Growth in the construction industry is expected to be 6.8% this year, but it will be far lower over the course of the next two years.
According to the Byggenæringens Landsforening, a new report on market outlook and forecasts for the construction and civil engineering markets, in 2016, growth was at 5.1%.
This year it will be 6.8%, while in 2018 and 2019 it is expected to grow only 3.6 and 2.6%.
‘The report shows that companies need to prepare for the historically high growth that has been characteristic of recent years, to slow down, and that they can rely on a tougher market in the future,’ said Jon Sandnes, CEO of BNL to NTB news.
The building industry divides the report into prospects for new buildings, the renovation market, and the construction industry.
Investments in new homes increased to record levels last year and this year, with growth of 13 and 15 billion respectively. According to BNL, 38,000 new homes will be built this year, the highest since 1979.

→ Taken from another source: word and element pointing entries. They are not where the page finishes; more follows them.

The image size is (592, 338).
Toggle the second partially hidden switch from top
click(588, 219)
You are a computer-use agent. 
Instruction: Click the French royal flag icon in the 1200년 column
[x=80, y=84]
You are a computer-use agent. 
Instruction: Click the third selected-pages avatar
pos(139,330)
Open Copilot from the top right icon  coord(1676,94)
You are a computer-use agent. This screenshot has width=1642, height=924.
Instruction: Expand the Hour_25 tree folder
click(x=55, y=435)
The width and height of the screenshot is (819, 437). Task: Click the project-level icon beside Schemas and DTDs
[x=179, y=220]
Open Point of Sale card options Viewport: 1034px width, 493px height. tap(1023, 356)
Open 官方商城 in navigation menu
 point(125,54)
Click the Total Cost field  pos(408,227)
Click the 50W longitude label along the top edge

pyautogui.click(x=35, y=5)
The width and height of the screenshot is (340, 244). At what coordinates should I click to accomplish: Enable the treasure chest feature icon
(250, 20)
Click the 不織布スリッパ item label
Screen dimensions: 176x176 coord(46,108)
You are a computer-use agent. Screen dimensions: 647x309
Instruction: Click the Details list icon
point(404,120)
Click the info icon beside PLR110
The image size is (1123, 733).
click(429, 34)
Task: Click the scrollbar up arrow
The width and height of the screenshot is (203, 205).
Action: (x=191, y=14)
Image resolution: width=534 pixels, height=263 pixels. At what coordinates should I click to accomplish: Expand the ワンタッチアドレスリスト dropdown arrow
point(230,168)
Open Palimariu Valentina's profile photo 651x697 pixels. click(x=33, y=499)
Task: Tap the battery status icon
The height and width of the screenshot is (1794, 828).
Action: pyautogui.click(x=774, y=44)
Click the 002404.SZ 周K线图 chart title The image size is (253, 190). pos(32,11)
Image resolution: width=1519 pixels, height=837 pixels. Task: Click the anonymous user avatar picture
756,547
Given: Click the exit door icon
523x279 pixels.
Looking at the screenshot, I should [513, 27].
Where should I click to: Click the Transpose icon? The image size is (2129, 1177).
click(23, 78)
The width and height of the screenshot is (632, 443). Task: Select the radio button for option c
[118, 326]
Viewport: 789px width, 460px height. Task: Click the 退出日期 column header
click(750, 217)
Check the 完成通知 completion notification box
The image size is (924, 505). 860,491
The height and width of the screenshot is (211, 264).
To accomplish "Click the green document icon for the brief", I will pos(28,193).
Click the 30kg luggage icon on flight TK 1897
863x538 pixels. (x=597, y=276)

In light of the fact that lower housing prices are expected in the future, and new housing sales are slower, investment is also expected to decline by almost 1 billion in 2018, and by another 6.4 billion in 2019.
The construction market is growing the most, and as seen, an increase of 20 billion in investment in transport will compensate for the investment fall in new housing construction until 2019.
Bandaging the wounds
In the refurbishment market (the ROT market – rehabilitation, rebuilding and extension), investment this year will increase by 3.5%, while growth will decrease to 2.5 and 1.8 per cent in the next two years. This is especially in the area of rebuilding activity, that contributes most to continued growth.
Activity in the construction industry is affected by the oil price drop, but increased public spending, and rising housing investment have been very important. These factors hindered recession in the mainland economy in 2016, and have contributed positively to growth this year.